Mais tout le monde ne voit pas les choses de la même manière à Okinawa. Le 30 septembre 2018 Denny Tamaki est élu gouverneur de la préfecture. De mère japonaise et fils d’un soldat américain qu’il n’a jamais connu, c’est un farouche opposant à la présence militaire américaine sur son île. Comme son prédécesseur, il refuse l’implantation de la nouvelle base à Henoko.
 
Je ne sais pas à quel point le président Trump connaît Okinawa, mais il est évident qu'il y a beaucoup de bases américaines sur l'île et que cette concentration est injuste
Denny Tamaki, gouverneur de la préfecture d'Okinawa, lors de sa visite à Washington en novembre 2018
" Nous demandons que certaines bases soient transférées d'Okinawa à d'autres pays, y compris aux Etats-Unis et en Australie" ajoute-t-il.

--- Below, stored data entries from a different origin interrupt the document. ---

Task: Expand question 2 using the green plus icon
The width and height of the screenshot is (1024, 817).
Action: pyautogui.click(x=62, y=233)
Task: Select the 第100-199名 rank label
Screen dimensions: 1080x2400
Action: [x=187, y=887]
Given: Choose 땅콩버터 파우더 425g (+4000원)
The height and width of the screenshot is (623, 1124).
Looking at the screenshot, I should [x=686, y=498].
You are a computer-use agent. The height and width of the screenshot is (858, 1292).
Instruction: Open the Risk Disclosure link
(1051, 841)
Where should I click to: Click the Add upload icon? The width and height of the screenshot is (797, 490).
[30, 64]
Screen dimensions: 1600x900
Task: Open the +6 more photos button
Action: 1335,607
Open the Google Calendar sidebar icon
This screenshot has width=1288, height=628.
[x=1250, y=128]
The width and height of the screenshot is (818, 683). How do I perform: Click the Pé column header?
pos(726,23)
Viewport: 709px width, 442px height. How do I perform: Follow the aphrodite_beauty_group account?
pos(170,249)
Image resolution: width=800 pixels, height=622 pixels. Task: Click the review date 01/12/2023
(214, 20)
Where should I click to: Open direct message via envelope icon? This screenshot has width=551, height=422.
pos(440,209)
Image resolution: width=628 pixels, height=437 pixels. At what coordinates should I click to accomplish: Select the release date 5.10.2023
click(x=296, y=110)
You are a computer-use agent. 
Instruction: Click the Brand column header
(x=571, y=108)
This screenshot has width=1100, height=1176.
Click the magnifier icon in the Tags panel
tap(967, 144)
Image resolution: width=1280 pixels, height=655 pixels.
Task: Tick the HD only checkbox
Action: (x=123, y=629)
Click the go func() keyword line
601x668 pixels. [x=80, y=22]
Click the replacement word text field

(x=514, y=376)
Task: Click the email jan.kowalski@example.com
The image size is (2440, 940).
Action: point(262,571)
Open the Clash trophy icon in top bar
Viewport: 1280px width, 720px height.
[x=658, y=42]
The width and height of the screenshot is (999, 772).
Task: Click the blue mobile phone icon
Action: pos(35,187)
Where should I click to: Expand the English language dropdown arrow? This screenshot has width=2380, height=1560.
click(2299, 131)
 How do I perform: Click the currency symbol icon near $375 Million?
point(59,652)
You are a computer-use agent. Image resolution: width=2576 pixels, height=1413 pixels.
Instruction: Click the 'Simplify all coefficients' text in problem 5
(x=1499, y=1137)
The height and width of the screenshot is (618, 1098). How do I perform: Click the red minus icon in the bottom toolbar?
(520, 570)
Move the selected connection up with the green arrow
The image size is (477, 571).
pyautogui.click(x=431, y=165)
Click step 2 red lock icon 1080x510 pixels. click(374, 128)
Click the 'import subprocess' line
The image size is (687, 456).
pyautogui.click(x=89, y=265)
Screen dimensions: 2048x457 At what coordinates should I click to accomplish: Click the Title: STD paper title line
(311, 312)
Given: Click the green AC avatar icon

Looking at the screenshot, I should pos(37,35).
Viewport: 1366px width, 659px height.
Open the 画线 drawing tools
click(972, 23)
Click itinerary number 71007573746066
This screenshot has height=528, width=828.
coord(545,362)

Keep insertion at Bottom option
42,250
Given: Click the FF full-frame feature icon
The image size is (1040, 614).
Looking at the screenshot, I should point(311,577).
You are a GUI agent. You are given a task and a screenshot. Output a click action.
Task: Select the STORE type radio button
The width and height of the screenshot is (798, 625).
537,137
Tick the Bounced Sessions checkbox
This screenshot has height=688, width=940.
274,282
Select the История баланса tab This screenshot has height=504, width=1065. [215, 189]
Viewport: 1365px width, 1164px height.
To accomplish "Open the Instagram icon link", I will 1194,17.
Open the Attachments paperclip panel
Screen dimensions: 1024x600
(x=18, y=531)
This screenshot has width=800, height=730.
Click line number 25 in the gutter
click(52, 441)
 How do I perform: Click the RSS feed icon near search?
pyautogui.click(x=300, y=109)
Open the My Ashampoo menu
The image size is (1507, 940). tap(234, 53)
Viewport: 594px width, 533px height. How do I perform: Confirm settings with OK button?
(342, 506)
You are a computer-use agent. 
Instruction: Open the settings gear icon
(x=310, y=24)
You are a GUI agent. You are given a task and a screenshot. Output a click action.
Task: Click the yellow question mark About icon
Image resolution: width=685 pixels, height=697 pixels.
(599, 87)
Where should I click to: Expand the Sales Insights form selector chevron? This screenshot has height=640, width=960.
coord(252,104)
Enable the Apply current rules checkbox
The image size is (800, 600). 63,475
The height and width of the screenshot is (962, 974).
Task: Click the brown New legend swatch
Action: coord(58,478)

Le message est clair, et il reflète la pensée d’une majorité de plus en plus importante des habitants d’Okinawa.

Selon plusieurs sondages menés, 68% d’entre eux sont favorables au départ pur et simple des troupes de l’île. L’élection de ce gouverneur qui a fait campagne sur le refus de l’implantation à Henoko, en est l’expression. 
Okinawa : Tamaki rencontre Abe
(c) Associated press
Ce référendum qui a vu la victoire des opposants au transfert de la base, ne résoudra pourtant pas la crise. Mais il pourrait marquer une nouvelle étape symbolique dans le bras de fer entre Okinawa et Tokyo. Symbolique seulement, car la consultation n’a aucune valeur légale et le Premier ministre japonais Shinzo Abe a déjà prévenu : la base sortira de terre.